Par Ilyass Chirac Poumie
Dans un contexte de débats autour de la révision constitutionnelle, le Barreau du Cameroun a exprimé de vives réserves sur le projet instituant un poste de vice-président nommé par le président de la République. Selon l’Ordre des avocats, une telle disposition contrevient à l’article 64 de la Constitution, en ce qu’elle remet en cause le principe fondamental de l’élection du chef de l’État au suffrage universel.

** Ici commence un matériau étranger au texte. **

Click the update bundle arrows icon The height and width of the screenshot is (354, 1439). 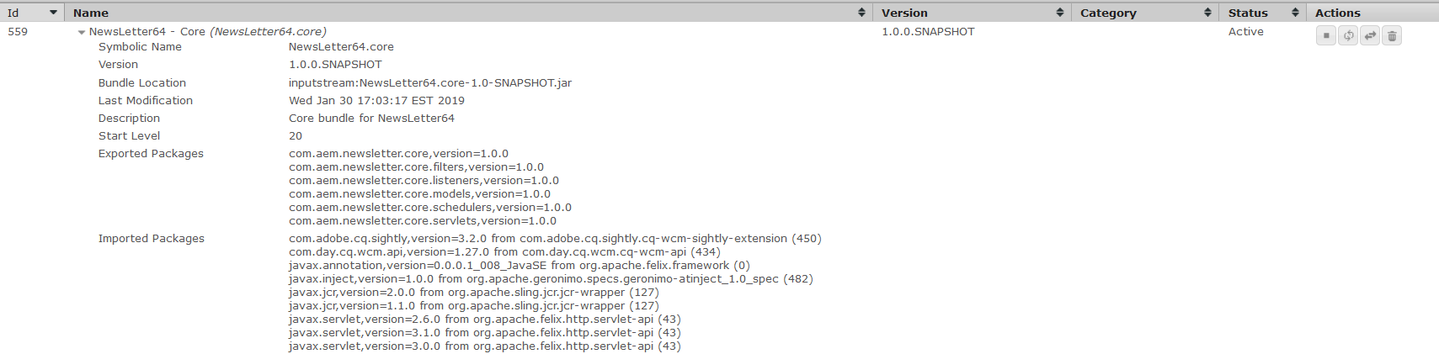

Le Barreau souligne que la proposition prévoit qu’en cas de vacance du pouvoir, le vice-président, désigné et non élu, succéderait automatiquement au président et achèverait son mandat, quelle qu’en soit la durée. Une telle configuration, selon les avocats, érode la légitimité démocratique attachée à la fonction présidentielle et affaiblit l’essence même du dispositif constitutionnel actuel.
Par ailleurs, l’institution relève que les fonctions attribuées au vice-président apparaissent marginales et peu cohérentes avec le rang de la fonction envisagée. Elle met également en garde contre la possibilité pour le président de contourner ce dernier en déléguant des pouvoirs à des membres du gouvernement placés sous son autorité hiérarchique, ce qui remettrait en question la pertinence même de la création du poste.

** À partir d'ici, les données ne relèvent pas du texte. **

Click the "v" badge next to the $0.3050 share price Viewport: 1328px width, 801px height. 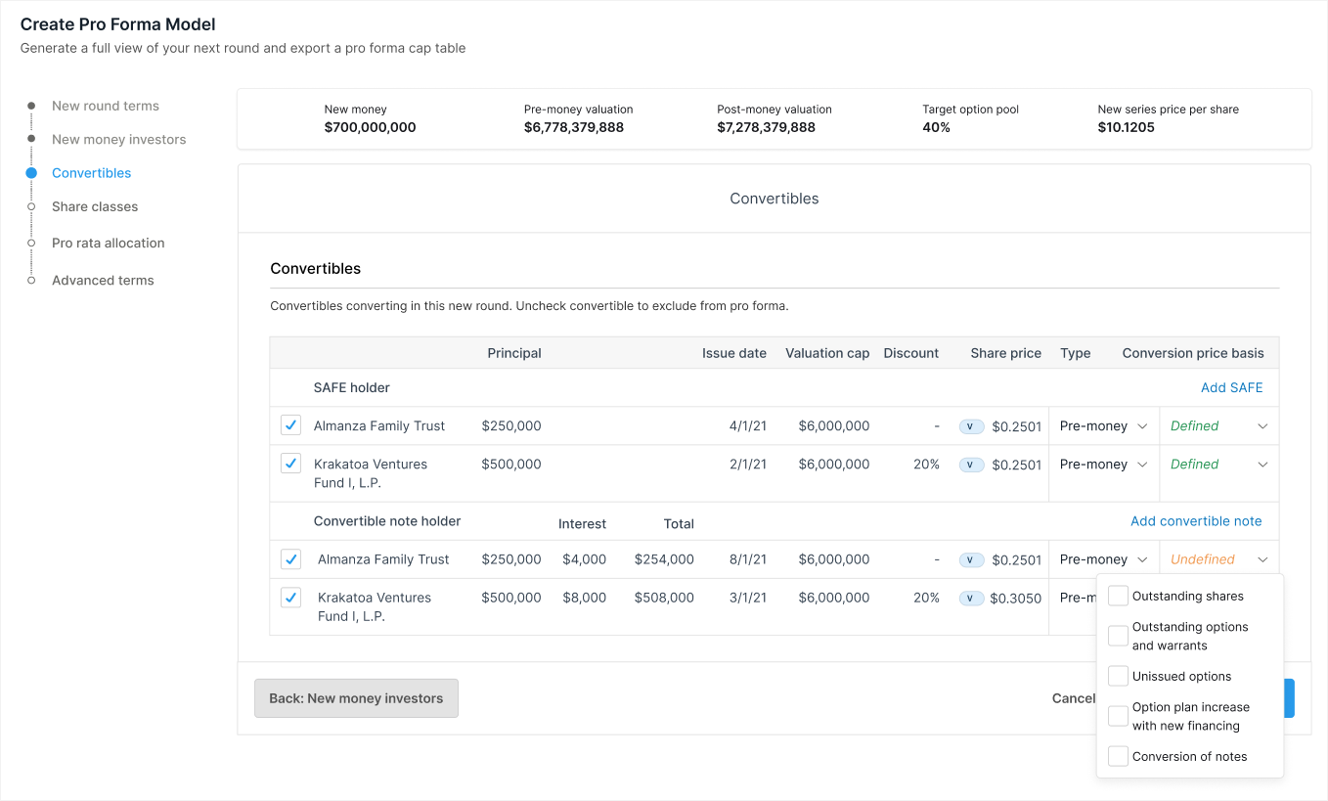click(x=971, y=599)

Enfin, le Barreau du Cameroun s’interroge sur l’opportunité financière d’une telle réforme, au moment où les autorités invoquent des contraintes budgétaires pour justifier la prolongation du mandat des conseillers municipaux.
Le débat sur la révision constitutionnelle au Cameroun s’intensifie, notamment autour de l’introduction d’un poste de vice-président présenté comme un mécanisme de continuité du pouvoir. Toutefois, cette proposition suscite une opposition croissante au sein de la société civile, des partis politiques et désormais des acteurs du monde juridique.